Is this a Sandboxie error / bug?

Not sure really, but if I understand the way Sandboxie works, the following scenario shouldn't have taken place.

1. Start your browser via a sandbox which has auto recovery disabled. Set the only recovery directory to your desktop. Start your browser inside that sandbox.

2. Download any file from the internet, doesn't matter which. Save it to your desktop, but do not recover the file.

3. Go to VirusTotal.com (would probably work for other websites as well, but I haven't tested) and click "Choose File" to browse for a file from your drive to scan. Navigate to your desktop.

I can both view and upload the sandbox-downloaded file for scanning via VirusTotal.

Any idea why?

EDIT: using Sandboxie 3.68

 

It's normal. The file is still located in the sandbox- that's where the sandboxed browser reads it from. Nothing to do with recovery.

 

Ahh, got it, thanks.

 

First off I've assumed the file has not actually been recovered.

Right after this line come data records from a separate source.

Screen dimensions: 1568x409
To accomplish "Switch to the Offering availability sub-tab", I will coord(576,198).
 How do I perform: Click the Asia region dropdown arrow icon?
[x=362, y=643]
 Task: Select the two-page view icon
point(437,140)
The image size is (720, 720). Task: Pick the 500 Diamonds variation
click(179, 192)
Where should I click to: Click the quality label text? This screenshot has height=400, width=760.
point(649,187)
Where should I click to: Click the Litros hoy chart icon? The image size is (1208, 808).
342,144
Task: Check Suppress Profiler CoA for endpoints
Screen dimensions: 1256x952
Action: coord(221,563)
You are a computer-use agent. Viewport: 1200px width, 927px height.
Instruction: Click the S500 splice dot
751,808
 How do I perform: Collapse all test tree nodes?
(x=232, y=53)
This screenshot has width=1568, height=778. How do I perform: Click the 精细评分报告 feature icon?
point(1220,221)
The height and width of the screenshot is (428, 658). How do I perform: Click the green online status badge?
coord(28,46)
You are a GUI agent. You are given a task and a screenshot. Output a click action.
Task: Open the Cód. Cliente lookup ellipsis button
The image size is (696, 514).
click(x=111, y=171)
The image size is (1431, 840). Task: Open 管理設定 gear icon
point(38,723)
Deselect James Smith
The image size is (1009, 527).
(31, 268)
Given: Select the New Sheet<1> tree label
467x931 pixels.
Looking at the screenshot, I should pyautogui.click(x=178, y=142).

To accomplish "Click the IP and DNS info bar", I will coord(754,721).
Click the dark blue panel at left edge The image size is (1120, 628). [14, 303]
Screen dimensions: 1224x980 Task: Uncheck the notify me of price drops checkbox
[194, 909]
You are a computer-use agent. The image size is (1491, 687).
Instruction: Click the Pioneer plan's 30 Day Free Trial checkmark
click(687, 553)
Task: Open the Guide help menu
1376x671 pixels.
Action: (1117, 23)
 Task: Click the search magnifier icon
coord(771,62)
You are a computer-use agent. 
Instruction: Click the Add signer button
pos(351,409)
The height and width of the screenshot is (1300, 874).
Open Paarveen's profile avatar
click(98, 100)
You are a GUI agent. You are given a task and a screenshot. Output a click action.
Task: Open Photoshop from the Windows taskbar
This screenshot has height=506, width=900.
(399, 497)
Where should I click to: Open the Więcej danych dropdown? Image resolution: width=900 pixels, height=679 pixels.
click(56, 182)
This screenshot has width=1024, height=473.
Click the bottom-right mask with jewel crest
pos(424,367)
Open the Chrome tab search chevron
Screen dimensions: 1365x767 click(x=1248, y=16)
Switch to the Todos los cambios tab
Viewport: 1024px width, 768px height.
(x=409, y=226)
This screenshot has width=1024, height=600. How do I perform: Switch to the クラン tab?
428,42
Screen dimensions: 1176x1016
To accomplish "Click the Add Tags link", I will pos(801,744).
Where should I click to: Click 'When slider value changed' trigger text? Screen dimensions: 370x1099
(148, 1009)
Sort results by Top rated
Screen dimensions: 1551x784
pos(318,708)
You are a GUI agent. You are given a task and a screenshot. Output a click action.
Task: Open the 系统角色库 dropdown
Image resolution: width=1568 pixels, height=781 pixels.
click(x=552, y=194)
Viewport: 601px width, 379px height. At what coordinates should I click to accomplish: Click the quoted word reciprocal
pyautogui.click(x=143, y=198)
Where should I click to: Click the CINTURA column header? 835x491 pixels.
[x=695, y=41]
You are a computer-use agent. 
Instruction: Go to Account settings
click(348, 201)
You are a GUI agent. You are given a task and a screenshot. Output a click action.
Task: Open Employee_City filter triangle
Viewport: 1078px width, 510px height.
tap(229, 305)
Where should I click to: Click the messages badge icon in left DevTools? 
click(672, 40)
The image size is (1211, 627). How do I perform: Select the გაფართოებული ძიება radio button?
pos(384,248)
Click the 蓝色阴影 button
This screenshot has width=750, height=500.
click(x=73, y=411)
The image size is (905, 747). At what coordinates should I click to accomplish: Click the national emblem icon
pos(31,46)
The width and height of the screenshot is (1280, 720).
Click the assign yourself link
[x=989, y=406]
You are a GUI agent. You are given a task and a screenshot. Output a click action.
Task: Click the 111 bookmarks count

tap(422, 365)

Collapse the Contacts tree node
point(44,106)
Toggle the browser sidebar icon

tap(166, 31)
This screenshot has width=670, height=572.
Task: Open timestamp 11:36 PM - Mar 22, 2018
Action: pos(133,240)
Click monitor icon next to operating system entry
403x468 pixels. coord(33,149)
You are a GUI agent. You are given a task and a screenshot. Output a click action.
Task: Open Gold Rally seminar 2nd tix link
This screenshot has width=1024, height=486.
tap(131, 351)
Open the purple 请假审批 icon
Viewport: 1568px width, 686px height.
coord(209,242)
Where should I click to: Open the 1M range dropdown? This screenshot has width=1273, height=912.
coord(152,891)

Somethings to consider. When you download to your desktop in a sanboxed browser but don't recover SBIE will create a copy of the desktop folder inside the sandbox with the downloaded file in it. If you then visit VirusTotal with the browser still sandboxed the navigation will take you to the file stored in the sandbox. The download still exists its just in the sandbox not the real system.

Remember sandboxie redirects activity spawned from a sandboxed app to the sandbox container but the apps themselves still think the sandboxed environment is the real system.

Try downloading the file. Close the browser. Empty the sandbox and then go to VirusTotal and see if its still there.

Cheers

Edit: I see you already got a reply. Sorry for the duplication!

 

Yeah I was aware of that but it somehow eluded me that when browsing for a file through a sandboxed browser, the desktop file contents will be those of the sandbox. thanks for the further explanation.

 

because you are running VIrustotal from the sandbox it's normal

 

At the risk of sounding ignorant I will press the subject a little further.

We've established that when browsing to, say, VirustTotal.com, with a sandboxed browser, and then attempting to select a file from from the desktop or wherever, what I will see are the files contained within the virtualized, sandboxie version of the desktop (meaning any files that have not been recovered will be seen there).

However, after I have recovered the file to the real desktop, and then navigate to Virustotal from within the sandboxed browser and attempt to find the file on my desktop, I can actually find it - even though it is no longer inside the sandbox.

Does this mean that when browsing for a file from within a sandboxed browser, that I will see both the contents of the sandbox, as well as those outside the sandbox, simultaneously? Or am I missing something?